Gaming Vs Regular Mouse
What are the differences between a gaming and a regular mouse? Are gaming mice only branded differently, while having similar performance to regular mice? Can you use an office mouse for gaming? We’ll try to answer these questions below, in our gaming mouse vs regular mouse guide. First of all, let’s start with design differences.
When it comes to the design gaming mice are usually lighter than regular mice and they also more often come with a number of extra buttons. Also, RGB effects can be found almost exclusively on gaming mice.

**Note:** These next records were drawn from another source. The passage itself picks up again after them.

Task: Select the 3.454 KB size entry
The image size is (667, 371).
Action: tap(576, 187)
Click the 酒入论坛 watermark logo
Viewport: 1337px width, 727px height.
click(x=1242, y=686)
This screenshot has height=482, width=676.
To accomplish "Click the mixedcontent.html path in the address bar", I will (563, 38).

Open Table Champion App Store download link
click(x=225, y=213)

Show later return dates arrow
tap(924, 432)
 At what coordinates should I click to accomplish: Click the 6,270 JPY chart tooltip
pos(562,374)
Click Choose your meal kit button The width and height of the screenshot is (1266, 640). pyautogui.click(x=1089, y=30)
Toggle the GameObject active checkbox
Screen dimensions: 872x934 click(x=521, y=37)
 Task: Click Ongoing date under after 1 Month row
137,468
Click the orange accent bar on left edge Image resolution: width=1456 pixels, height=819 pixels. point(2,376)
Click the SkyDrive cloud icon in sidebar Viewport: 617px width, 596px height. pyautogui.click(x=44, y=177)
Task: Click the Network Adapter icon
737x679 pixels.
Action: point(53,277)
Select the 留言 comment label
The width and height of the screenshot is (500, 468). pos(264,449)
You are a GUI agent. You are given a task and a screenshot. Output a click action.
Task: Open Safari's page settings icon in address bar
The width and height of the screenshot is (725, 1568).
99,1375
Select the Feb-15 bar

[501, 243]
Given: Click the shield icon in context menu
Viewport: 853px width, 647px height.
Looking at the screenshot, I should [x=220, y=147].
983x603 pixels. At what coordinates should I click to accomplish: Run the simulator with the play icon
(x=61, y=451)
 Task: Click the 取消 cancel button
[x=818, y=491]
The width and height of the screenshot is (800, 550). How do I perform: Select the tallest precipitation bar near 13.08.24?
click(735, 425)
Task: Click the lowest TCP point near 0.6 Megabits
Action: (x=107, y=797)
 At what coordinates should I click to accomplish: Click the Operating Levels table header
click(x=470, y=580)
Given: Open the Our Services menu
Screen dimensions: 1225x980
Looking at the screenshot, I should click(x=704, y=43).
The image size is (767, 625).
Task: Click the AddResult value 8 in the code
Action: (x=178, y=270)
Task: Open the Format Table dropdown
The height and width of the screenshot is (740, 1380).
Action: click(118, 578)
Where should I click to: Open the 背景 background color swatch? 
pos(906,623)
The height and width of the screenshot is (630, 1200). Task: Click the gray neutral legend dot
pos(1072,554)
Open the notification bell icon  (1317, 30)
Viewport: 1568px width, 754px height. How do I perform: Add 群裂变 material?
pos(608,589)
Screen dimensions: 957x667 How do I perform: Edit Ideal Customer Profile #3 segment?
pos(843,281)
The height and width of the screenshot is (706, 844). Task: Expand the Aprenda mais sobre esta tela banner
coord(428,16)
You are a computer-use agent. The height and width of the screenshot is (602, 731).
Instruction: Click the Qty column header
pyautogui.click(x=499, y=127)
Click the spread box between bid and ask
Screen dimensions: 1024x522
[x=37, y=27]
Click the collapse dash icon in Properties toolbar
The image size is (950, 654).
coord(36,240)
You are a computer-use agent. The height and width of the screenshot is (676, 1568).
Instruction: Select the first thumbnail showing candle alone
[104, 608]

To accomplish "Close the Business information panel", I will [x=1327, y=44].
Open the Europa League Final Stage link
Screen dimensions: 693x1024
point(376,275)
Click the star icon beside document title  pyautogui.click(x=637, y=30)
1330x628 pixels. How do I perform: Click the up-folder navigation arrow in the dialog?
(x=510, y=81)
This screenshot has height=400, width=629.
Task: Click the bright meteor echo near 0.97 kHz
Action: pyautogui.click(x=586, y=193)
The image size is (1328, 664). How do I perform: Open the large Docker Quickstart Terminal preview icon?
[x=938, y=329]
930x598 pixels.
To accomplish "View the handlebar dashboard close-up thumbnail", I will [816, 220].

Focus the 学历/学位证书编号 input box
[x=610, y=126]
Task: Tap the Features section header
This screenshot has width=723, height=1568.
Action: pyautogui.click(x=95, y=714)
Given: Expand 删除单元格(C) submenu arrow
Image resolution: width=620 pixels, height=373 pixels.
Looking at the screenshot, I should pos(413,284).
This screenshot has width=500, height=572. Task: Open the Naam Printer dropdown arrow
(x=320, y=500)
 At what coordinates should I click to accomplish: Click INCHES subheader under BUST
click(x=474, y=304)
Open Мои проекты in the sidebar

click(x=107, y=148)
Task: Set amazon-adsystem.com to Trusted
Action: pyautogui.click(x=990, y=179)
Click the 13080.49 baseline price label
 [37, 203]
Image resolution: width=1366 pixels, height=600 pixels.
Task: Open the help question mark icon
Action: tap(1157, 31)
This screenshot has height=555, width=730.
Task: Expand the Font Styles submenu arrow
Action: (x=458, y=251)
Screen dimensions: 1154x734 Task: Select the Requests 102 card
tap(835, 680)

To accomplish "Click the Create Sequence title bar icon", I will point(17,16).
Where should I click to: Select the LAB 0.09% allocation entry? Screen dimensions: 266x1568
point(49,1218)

First of all, let’s talk about differences in body shape. High-end office mice usually have an ergonomic design, which should increase comfort during long work sessions. On the other hand, most office mice are plain-looking, with either a slight ergonomic shape or ambidextrous design.
A vertical mouse form factor
There’s also a fair share of vertical mice or mice that use a trackball. While you’ll probably find a couple of vertical mice advertised as gaming mice, we wouldn’t recommend using one for gaming unless you only play slow-paced single-player games.
Gaming mice come in all shapes and sizes, which is a good thing. No matter which mouse design you prefer, you’ll find what you’re looking for on the gaming mice market.
Button quality (especially left and right click) is usually higher on gaming mice. They mostly use higher quality switches that offer faster response time as well as increased durability. That said, many budget gaming mice use less durable switches but when it comes to the physical feel while pressing the switch and to the response time, budget mice switches are competitive with the ones found on high-end models.
The latest trend we’ve seen in high-end gaming mice is the inclusion of optical mice switches. While manufacturers claim they offer faster response time, most gamers won’t notice the difference. What they could notice, after years of using the mouse, is the increased durability of optical switches. Since they do not require physical contact, they can last much longer than mechanical mice switches.
Regular mice usually come with basic switches that are of lower durability. Response time is also slower but, again, that’s hardly noticeable by most users. On the other hand, some high-end office mice, like the Logitech MX Master 3, have excellent switches, as well as other components of the same, if not higher quality, than on most high-end gaming mice.
Another fairly large point of difference is the number of extra buttons on a mouse. Regular mice usually either come without extra buttons or, in most cases, come with the back and forward buttons under the left click.
As for the gaming mice, a lot of models also come with these two extra buttons, which can be remapped to various controls when playing games. But, unlike regular mice, even budget gaming mice include a DPI switch button. This button is usually placed behind the scroll wheel and its purpose is switching mouse sensitivity on the fly.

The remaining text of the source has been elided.